> _WHAT YOU HAVE TO DO_
For each line below with the word "agent", write out a copy.

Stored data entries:
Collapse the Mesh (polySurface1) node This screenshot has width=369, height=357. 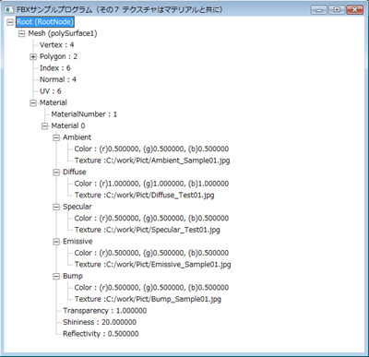click(21, 34)
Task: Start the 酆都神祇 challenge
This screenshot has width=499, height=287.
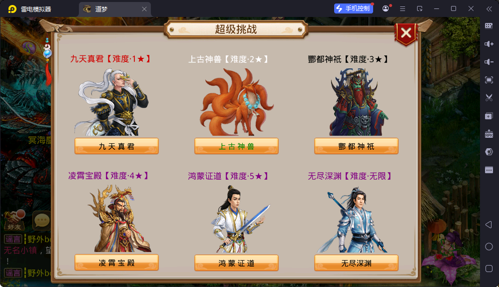Action: tap(356, 146)
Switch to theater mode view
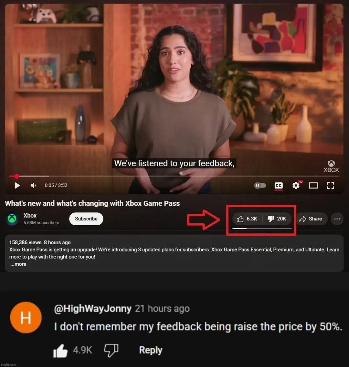The image size is (349, 367). coord(313,186)
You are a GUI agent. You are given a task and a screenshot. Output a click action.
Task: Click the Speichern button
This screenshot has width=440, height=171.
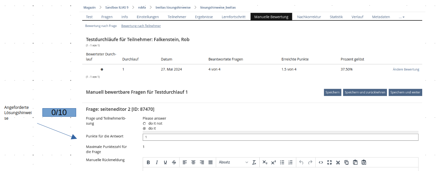(333, 92)
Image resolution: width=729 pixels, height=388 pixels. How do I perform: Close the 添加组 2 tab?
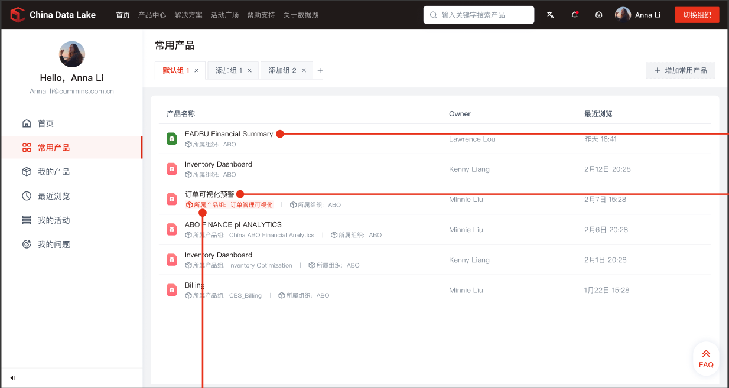click(x=304, y=70)
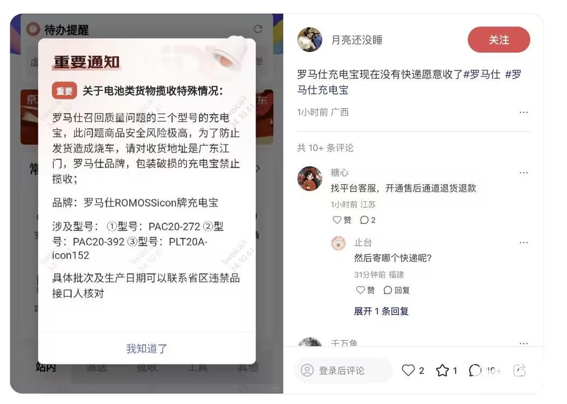Follow user with the red 关注 button
Image resolution: width=567 pixels, height=404 pixels.
coord(499,40)
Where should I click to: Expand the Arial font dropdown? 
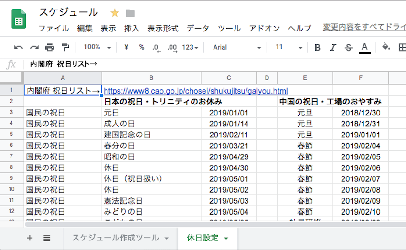click(237, 47)
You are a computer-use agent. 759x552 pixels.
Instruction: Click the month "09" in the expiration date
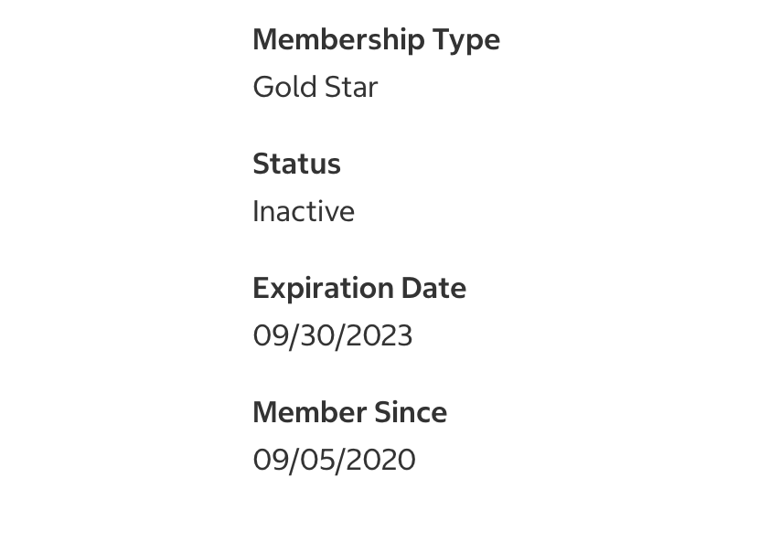[x=270, y=335]
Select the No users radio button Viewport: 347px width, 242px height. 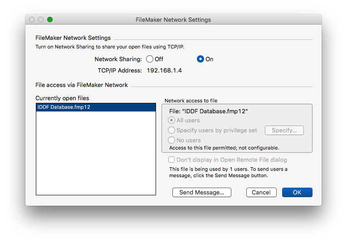pos(171,140)
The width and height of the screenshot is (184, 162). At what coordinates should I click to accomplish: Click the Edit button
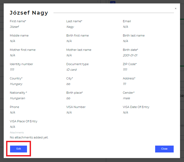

> _EXERCISE RESULT_
You are a GUI agent. You are given a task and a screenshot. Output a click action.
You are a computer-use agent. 759x552 pixels.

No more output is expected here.